(DATA SHOWN)
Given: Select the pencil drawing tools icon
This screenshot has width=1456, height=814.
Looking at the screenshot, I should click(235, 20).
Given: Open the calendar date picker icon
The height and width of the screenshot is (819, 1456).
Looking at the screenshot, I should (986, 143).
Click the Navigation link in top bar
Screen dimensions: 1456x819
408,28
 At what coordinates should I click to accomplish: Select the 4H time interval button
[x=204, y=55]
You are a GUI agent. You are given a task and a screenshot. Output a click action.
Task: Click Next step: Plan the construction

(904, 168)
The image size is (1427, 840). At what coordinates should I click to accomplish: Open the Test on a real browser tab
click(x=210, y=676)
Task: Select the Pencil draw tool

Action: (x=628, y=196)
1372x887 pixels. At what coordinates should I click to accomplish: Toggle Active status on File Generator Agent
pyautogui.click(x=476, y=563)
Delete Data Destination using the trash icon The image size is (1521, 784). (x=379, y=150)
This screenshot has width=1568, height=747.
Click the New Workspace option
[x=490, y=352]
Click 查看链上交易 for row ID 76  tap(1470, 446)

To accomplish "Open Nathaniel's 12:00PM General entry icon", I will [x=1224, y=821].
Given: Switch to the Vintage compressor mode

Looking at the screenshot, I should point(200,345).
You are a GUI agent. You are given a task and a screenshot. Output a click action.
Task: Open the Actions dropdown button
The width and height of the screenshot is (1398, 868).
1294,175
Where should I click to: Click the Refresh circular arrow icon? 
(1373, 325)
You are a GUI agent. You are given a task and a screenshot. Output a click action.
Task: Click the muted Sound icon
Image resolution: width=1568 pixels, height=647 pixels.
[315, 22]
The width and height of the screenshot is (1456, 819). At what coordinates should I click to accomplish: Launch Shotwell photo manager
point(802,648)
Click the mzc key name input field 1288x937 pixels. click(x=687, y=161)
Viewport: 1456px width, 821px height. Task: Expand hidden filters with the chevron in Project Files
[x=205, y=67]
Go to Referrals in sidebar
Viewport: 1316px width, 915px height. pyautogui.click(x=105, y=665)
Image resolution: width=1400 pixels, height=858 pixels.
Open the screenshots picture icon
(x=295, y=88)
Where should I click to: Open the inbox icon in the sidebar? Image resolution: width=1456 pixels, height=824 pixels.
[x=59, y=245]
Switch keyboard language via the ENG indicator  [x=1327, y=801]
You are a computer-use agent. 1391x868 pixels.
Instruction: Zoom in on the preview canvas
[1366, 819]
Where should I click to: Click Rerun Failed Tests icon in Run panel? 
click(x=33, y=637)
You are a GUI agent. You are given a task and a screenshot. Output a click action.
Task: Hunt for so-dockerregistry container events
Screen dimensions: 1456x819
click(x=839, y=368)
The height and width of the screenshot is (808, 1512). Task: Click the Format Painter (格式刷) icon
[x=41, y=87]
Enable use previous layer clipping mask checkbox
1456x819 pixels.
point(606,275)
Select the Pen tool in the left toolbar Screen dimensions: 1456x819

(DIRECTIONS) Transcribe each entry verbatim, leaving none out.

(SOLUTION TO THE EXERCISE)
Given: Select the pencil drawing tools icon
This screenshot has width=1456, height=814.
Looking at the screenshot, I should click(235, 20).
Given: Open the calendar date picker icon
The height and width of the screenshot is (819, 1456).
Looking at the screenshot, I should (986, 143).
Click the Navigation link in top bar
Screen dimensions: 1456x819
408,28
 At what coordinates should I click to accomplish: Select the 4H time interval button
[x=204, y=55]
You are a GUI agent. You are given a task and a screenshot. Output a click action.
Task: Click Next step: Plan the construction

(904, 168)
The image size is (1427, 840). At what coordinates should I click to accomplish: Open the Test on a real browser tab
click(x=210, y=676)
Task: Select the Pencil draw tool

Action: (x=628, y=196)
1372x887 pixels. At what coordinates should I click to accomplish: Toggle Active status on File Generator Agent
pyautogui.click(x=476, y=563)
Delete Data Destination using the trash icon The image size is (1521, 784). (x=379, y=150)
This screenshot has width=1568, height=747.
Click the New Workspace option
[x=490, y=352]
Click 查看链上交易 for row ID 76  tap(1470, 446)

To accomplish "Open Nathaniel's 12:00PM General entry icon", I will [x=1224, y=821].
Given: Switch to the Vintage compressor mode

Looking at the screenshot, I should point(200,345).
You are a GUI agent. You are given a task and a screenshot. Output a click action.
Task: Open the Actions dropdown button
The width and height of the screenshot is (1398, 868).
1294,175
Where should I click to: Click the Refresh circular arrow icon? 
(1373, 325)
You are a GUI agent. You are given a task and a screenshot. Output a click action.
Task: Click the muted Sound icon
Image resolution: width=1568 pixels, height=647 pixels.
[315, 22]
The width and height of the screenshot is (1456, 819). At what coordinates should I click to accomplish: Launch Shotwell photo manager
point(802,648)
Click the mzc key name input field 1288x937 pixels. click(x=687, y=161)
Viewport: 1456px width, 821px height. Task: Expand hidden filters with the chevron in Project Files
[x=205, y=67]
Go to Referrals in sidebar
Viewport: 1316px width, 915px height. pyautogui.click(x=105, y=665)
Image resolution: width=1400 pixels, height=858 pixels.
Open the screenshots picture icon
(x=295, y=88)
Where should I click to: Open the inbox icon in the sidebar? Image resolution: width=1456 pixels, height=824 pixels.
[x=59, y=245]
Switch keyboard language via the ENG indicator  [x=1327, y=801]
You are a computer-use agent. 1391x868 pixels.
Instruction: Zoom in on the preview canvas
[1366, 819]
Where should I click to: Click Rerun Failed Tests icon in Run panel? 
click(x=33, y=637)
You are a GUI agent. You are given a task and a screenshot. Output a click action.
Task: Hunt for so-dockerregistry container events
Screen dimensions: 1456x819
click(x=839, y=368)
The height and width of the screenshot is (808, 1512). Task: Click the Format Painter (格式刷) icon
[x=41, y=87]
Enable use previous layer clipping mask checkbox
1456x819 pixels.
point(606,275)
Select the Pen tool in the left toolbar Screen dimensions: 1456x819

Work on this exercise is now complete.